## What to work on
- a) Rewrite the tax appeal excerpt from the words "6. Similarly, for" through "of the Act.", with "AO" renamed to "Assessing Officer".
- b) In the tax appeal excerpt, in whose favor did the CIT (Appeals) decide the issue?
- c) Can you continue the tax appeal excerpt from the point where it stops?

## Page excerpt
■ ■ ■ ■

6. Similarly, for the assessment year 2010-11, the AO worked out the total payable tax demand at Rs. 75,60,672/- (difference net tax deducted at Rs. 62,50,560/- and interest of Rs. 12,50,112/- u/s 201(1A) of the Act.
7. Ld CIT (Appeals), on appreciation of the factual matrix of the Act and case laws cited by the appellant, adjudicated the issue in favour of the assessee appellant, as per following finding :
“5. I have considered the submission filed by the Ld. Counsels. I have also gone through the MOUs between the appellant company and professional doctors. The various clauses of the MOUs need to be examined in the light of the criteria laid down by the Courts to determine whether the doctors attached to the appellant hospital are employees of the hospital. The test which is uniformly applied in order to determine whether a particular relationship amounts to employer-employee relationship is the existence of a right of control in respect of the manner in which work is to be done by the person employed. The nature and extent of control which is requisite to establish the relationship of employee and employer varies from business to business.”

■ ■ ■ ■

## Records
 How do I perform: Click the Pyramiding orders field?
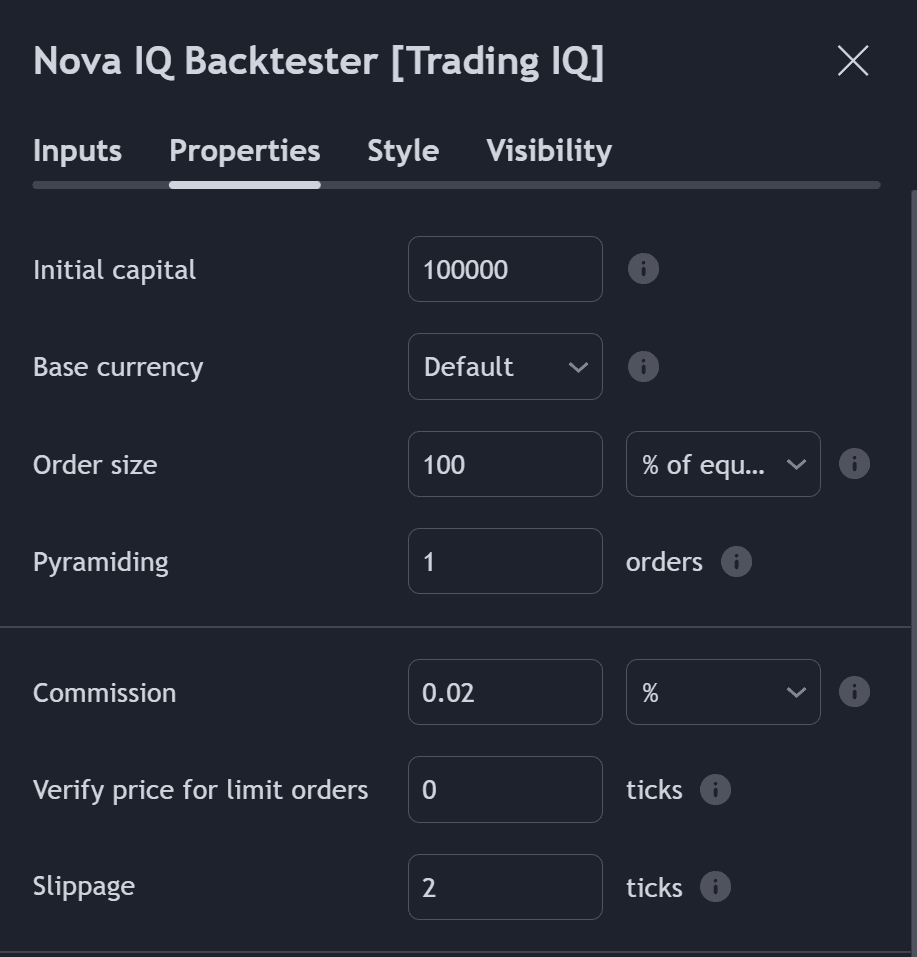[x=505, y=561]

■ ■ ■ ■

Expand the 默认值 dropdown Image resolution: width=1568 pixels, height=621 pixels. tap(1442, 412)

■ ■ ■ ■

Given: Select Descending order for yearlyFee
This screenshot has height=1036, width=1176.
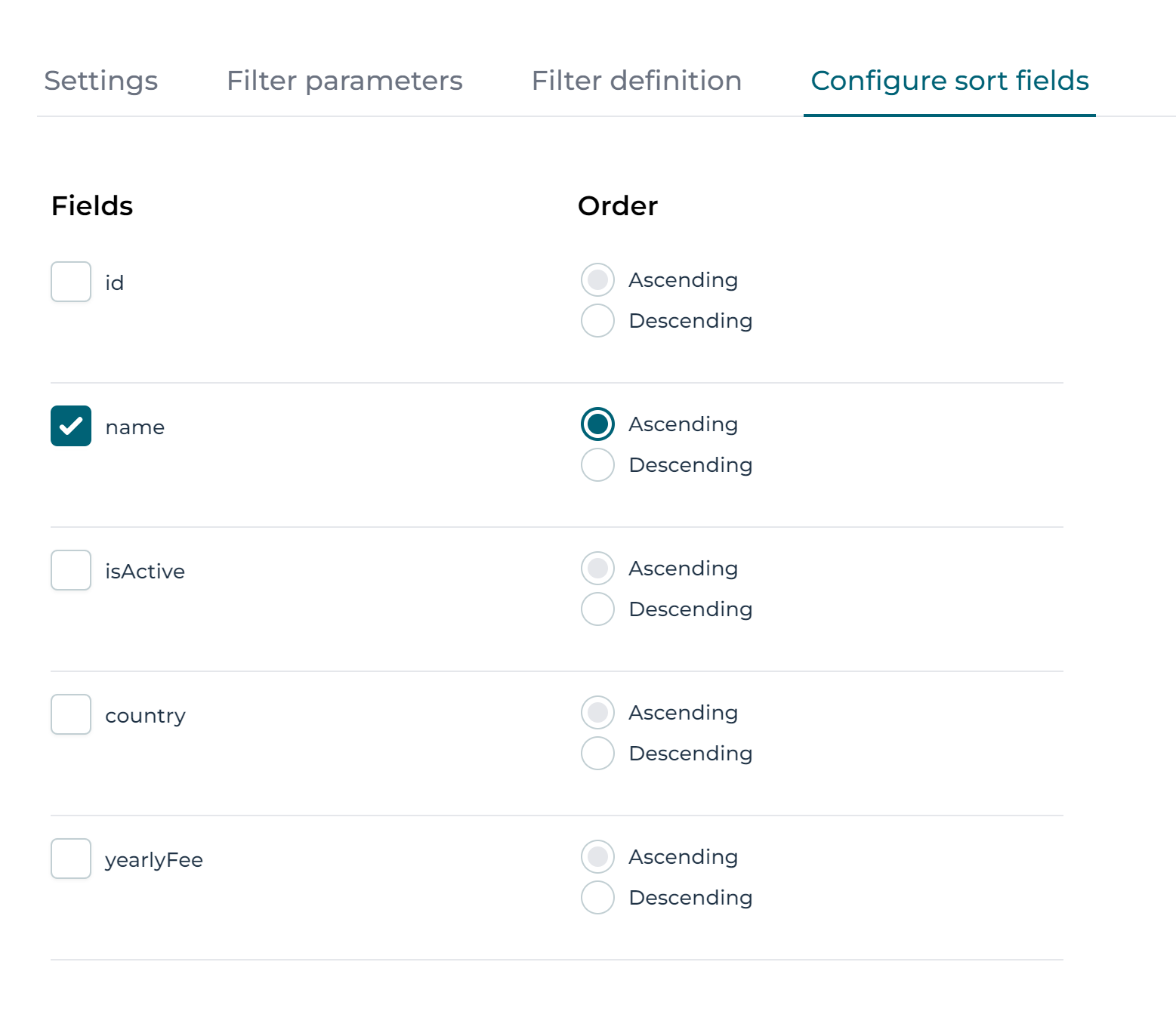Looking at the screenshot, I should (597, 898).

■ ■ ■ ■

## Task responses
- a)
6. Similarly, for the assessment year 2010-11, the Assessing Officer worked out the total payable tax demand at Rs. 75,60,672/- (difference net tax deducted at Rs. 62,50,560/- and interest of Rs. 12,50,112/- u/s 201(1A) of the Act.

- b) In favour of the assessee appellant.

- c)
8. A bare perusal of the case law, relied upon by the appellant and submissions made in the synopsis reveals that there does not exist employer-employee relationship between the assessee appellant and the persons providing professional services. On consideration of the agreement in its entirety vis-à-vis the case law relied upon by the assessee appellant, it is evident that it is not a case of employer-employee relationship between the assessee appellant and the doctors. Therefore, having regard to the detailed analysis and findings of the CIT (Appeals) on the issue in question, it cannot be said that findings of the ld CIT (Appeals) suffer from any infirmity. In view of this, findings of the CIT(Appeals) are upheld.
9. In the result, appeal of the revenue is dismissed.
10. The above findings are applicable in both the appeals of the revenue (ITA No. 731 & 732/Chd/2012). Accordingly, both the appeals of the revenue are dismissed.